"Nie nazywaj tego powrotem, byłam tu od lat" - informuje Whitney Houston. I dowodzi, że wcale nie marnowała czasu. Po 24 latach od debiutu i siedmiu latach od niespecjalnego "Just Whitney..." pozwoliła nam odczuć, jak bardzo brakowało jej w grze.
Krótkie spojrzenie na listę osób zaangażowanych w płytę i słowo "produkt" automatycznie nasuwa się na myśl. Na szczęście "I Look To You" to więcej niż rutynowy atak na listy przebojów. Trudno powiedzieć, czy to producenci i goście wzięli poprawkę na talent Whitney, czy ona sama umiała ich tak dobrze zdyscyplinować. Niemniej R. Kelly pisze z takim zrozumieniem tematu jakby był kobietą (sprawdźcie "Salute"), a Akon śpiewa zaskakująco naturalnym głosem i bardzo w stylu Michaela Jacksona, co zresztą na dobre mu wychodzi. Danja, uczeń Timbalanda, stworzył z kolei rzeczy tak lekkie i bezpretensjonalne, że aż przypomina się Madonna w najlepszych czasach.
Ale co tam będziemy dyskutować o pomagierach, skoro główną bohaterką jest dama. Już od rozpoczynającego "Million Dollar Bill" wiadomo, że spotkanie z tą płytą będzie przyjemne. Trochę soulu, trochę disco i niemal zupełny brak tego wszędobylskiego nibyfuturystycznego kiczu.

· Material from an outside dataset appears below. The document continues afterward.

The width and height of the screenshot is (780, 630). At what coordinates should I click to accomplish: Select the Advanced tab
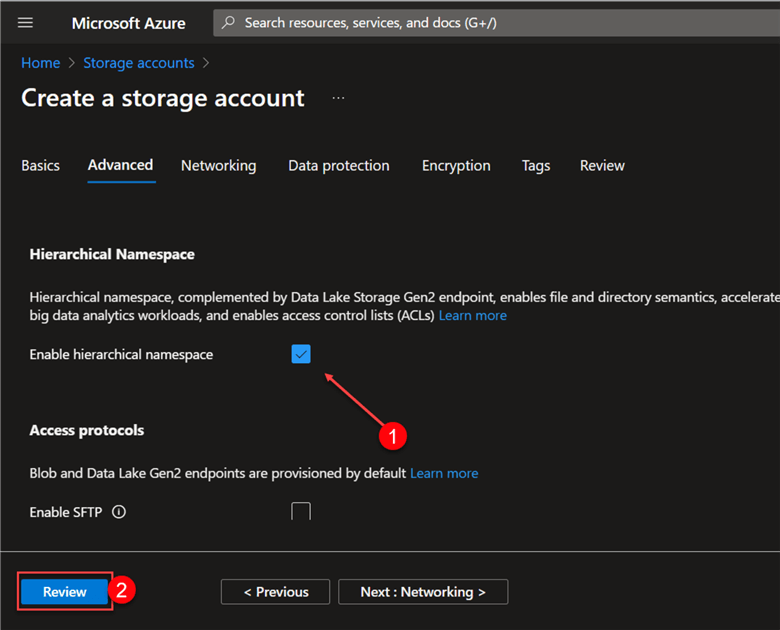[x=120, y=165]
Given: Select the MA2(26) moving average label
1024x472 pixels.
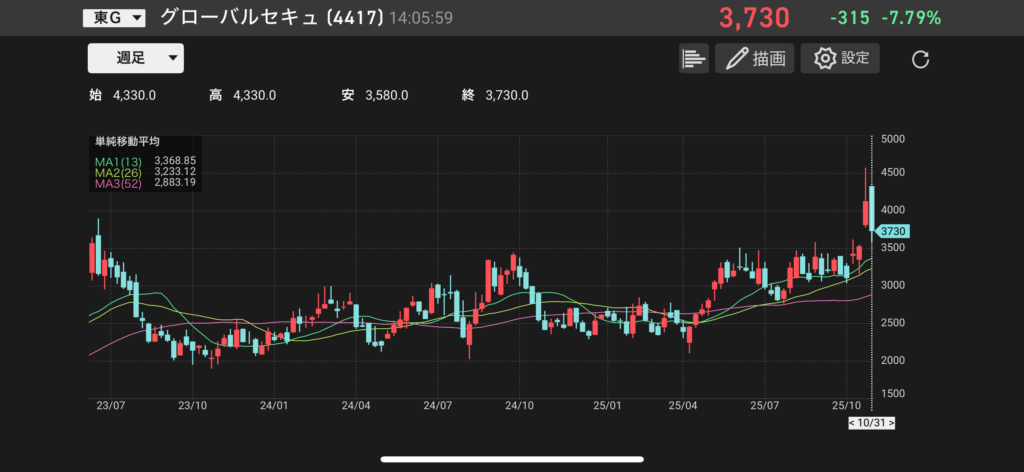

Co ciekawe, im dalej w "I Look to You", tym mocniej utwierdzam się przekonaniu, że to nie kompilacja, tylko przemyślana całość, która może się podobać bez wyjątków. Pomijając może fatalne, przełamane trefnym dancem " A Song for You"... Zapewne dlatego, że Whitney Houston nie terroryzuje nas swoimi umiejętnościami wokalnymi, drugiego "I Will Always Love You" proszę się nie spodziewać. Śpiewa w sposób stonowany, jakby niżej niż zwykle, niemniej z charyzmą. Z muzyką, a nie na przekór niej. Chociaż nie wyciśnie ze słuchaczy łez, nie uziemi ich w sypialni i nie przykuje do parkietu, warto się z tym wydawnictwem zapoznać.
"Przeszłam przez cały ten ból / nie zdawałam sobie sprawy z własnej siły / przetrwałam swoją najmroczniejszą godzinę / moja wiara utrzymała mnie przy życiu" - wyznaje Houston. Gdyby czymś takim uraczył nas jeden z tych anonimowych podlotków, których klipy ogląda się z wypiekami, ale też z wyłączonym dźwiękiem, można by sobie drwić. Ale w tym akurat wypadku słucha się tych wyznań z szacunkiem. Nie pokonał jej Bobby Brown, nie pokonały używki, nawet nieznośna bylejakość współczesnego r'n'b uderzyła w nią zaledwie rykoszetem. Wróciła! Doprawdy, godne podziwu.